▸ EXERCISE A: In the Laura Perls article, in what year did the Perlses establish the South African Institute for Psychoanalysis?
▸ EXERCISE B: Please continue the Laura Perls article from its last sentence onward.

▸ TEXT SHOWN:
++++++

Laura Perls

From Wikipedia, the free encyclopedia
Jump to navigation Jump to search

Laura Perls (née Lore Posner; 15 August 1905 in Pforzheim – 13 July 1990 in Pforzheim) was a noted German-born psychologist and psychotherapist who helped establish the Gestalt school of psychotherapy. She was the wife of Friedrich (Frederick) Perls, also a renowned psychotherapist and psychiatrist.


Posner was born to a wealthy family in 1905. At the age of five, she began to play piano and demonstrated professional mastery by the time she was 18.[1] Later, music and dance would be integrated into her therapy. She became interested in psychology when she was 16 (Fadiman & Frager, 2002). Like many before and after her, her interest began after reading Freud's 1899 The Interpretation of Dreams (Fadiman & Frager, 2002). When she became a psychoanalyst, she was already prepared to pursue a career as a pianist, attended law school, and completed a degree in Gestalt psychology.[1] She also obtained a doctorate in science from Frankfurt University in Germany.[2]

In 1930 she married Friedrich (Fritz) Perls. They had met while working at the Frankfurt Psychological Institute. The couple had two children, a daughter, Renate Perls, and a son, Stephen Perls, who is also a psychologist.[2]

In 1933 the Perlses had to flee Germany during the rise of Nazism. They then spent thirteen years in South Africa. It was there that the Perlses wrote their first book together, Ego, Hunger and Aggression: A Revision of Freud's Theory and Method, published in 1942. This work held the beginnings for their new theory of psychotherapy, Gestalt Therapy, which consisted of facing the client to notice his or her postures and gestures (Fadiman & Frager, 2002). The Perlses also established the South African Institute for Psychoanalysis in 1935 and Fritz worked for the South African army in the war against the Nazis.[3]

In 1951, having moved to New York, the Perlses, together with Paul Goodman and Ralph Hefferline published Gestalt Therapy: Excitement and Growth in the Human Personality. By 1952, with the help of Paul Goodman, they had established The New York Institute for Gestalt Therapy (Fadiman & Frager, 2002).

++++++

▸ STORED DATA:

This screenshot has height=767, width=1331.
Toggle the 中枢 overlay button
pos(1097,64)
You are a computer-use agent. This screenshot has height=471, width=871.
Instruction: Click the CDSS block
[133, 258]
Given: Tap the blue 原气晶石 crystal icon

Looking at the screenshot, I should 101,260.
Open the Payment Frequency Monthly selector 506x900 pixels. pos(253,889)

++++++

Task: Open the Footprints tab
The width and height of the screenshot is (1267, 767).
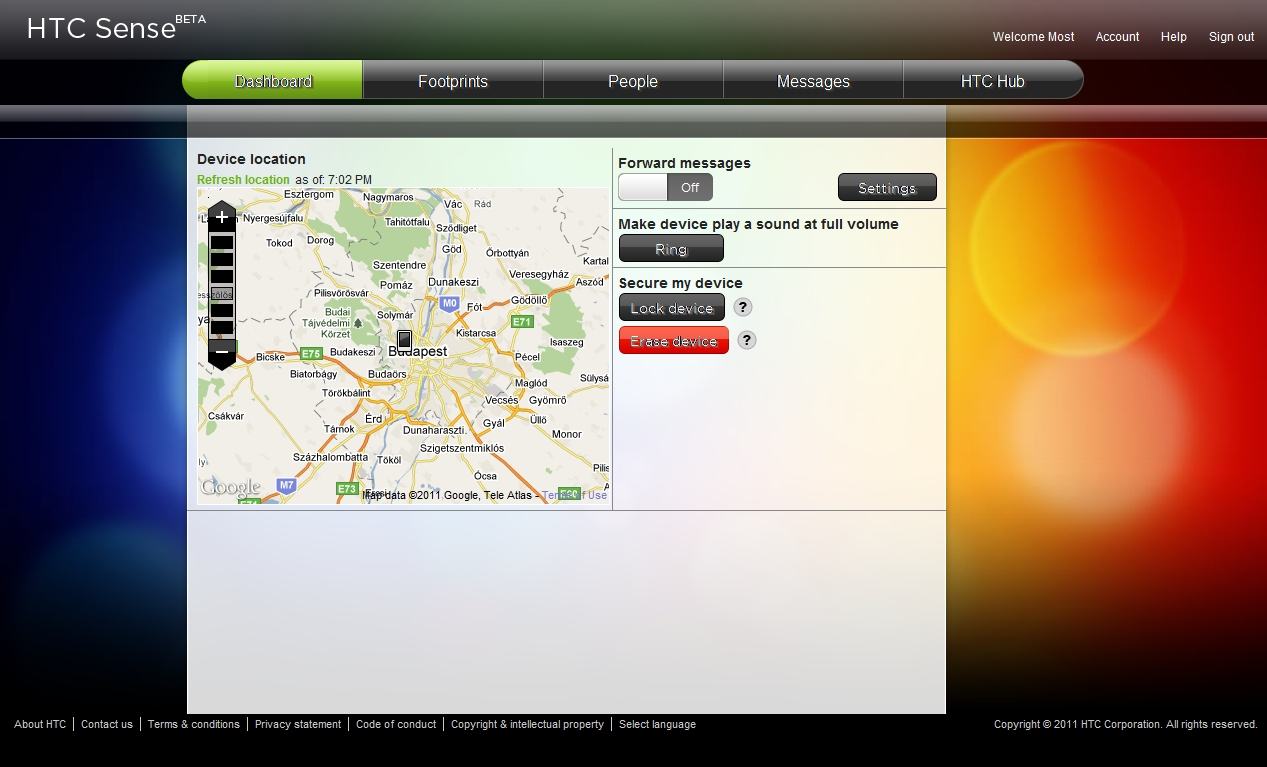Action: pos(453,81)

++++++

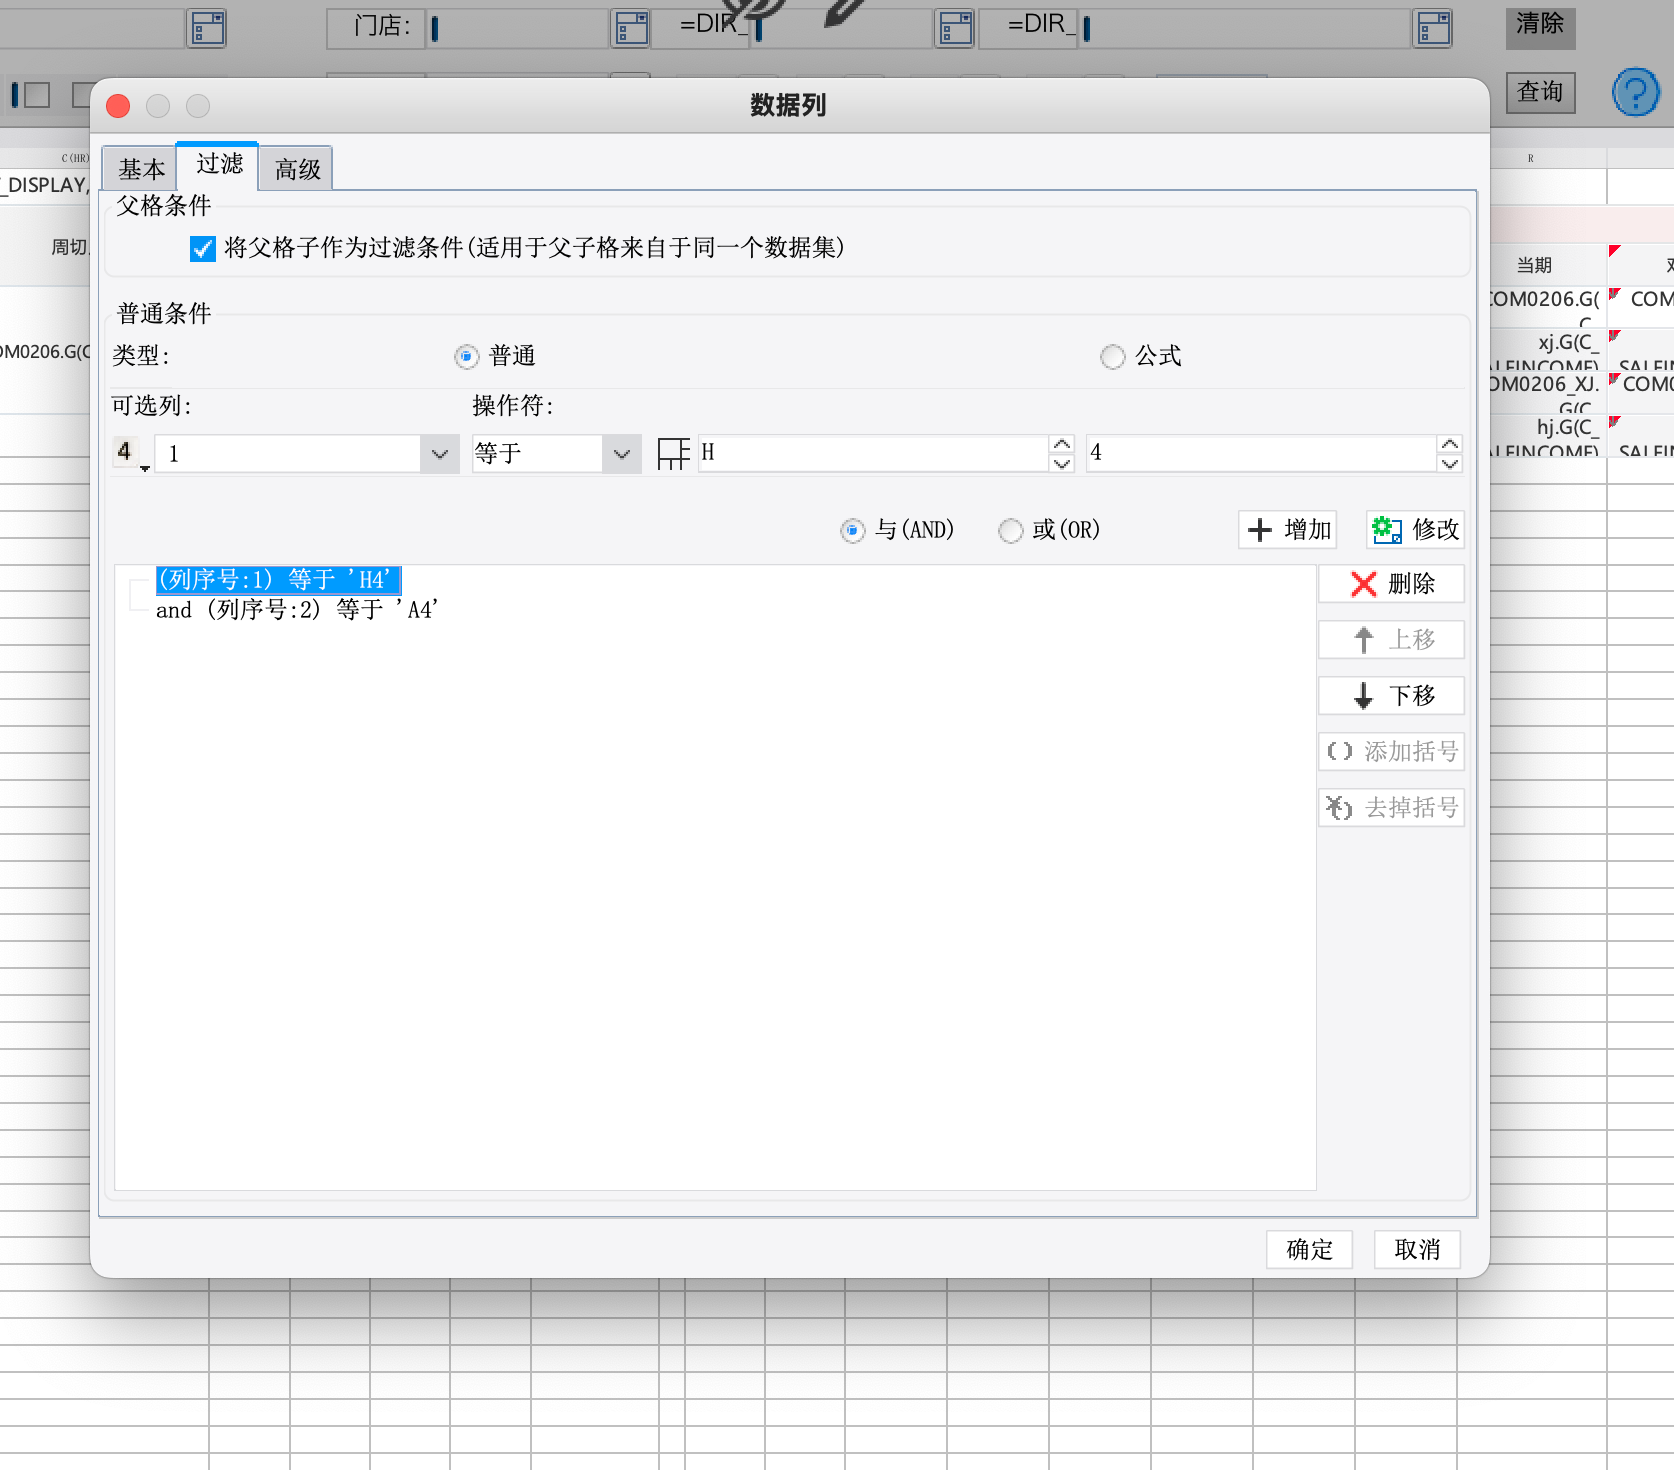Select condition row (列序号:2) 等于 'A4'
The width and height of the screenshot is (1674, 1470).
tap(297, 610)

++++++

▸ ANSWER SPACE A: 1935

▸ ANSWER SPACE B:
When, in the early 1960s, Fritz Perls settled into a residency at the Esalen Institute in Big Sur, California, Laura stayed on in New York. She continued to run the original institute for nearly 30 more years, long after Fritz’s death.

Laura Perls died in 1990 due to complications with her thyroid,[2] one month before her 85th birthday. The English edition of her only book, Living at the Boundary, was published posthumously in 1992.


  1. ^ a b Corey, Gerald (2008). Theory and Practice of Counseling and Psychotherapy, Eighth Edition. Belmont, CA: Thomson Higher Education. p. 199. ISBN 9780495102083.
  2. ^ a b c Capuzzi, David; Stauffer, Mark (2016). Counseling and Psychotherapy: Theories and Interventions, Sixth Edition. Alexandria, VA: American Counselling Association. p. 197. ISBN 9781556203541.
  3. ^ Nelson-Jones, Richard (2006). Theory and Practice of Counselling and Therapy, Fourth Edition. London: SAGE Publications. p. 115. ISBN 1412919789.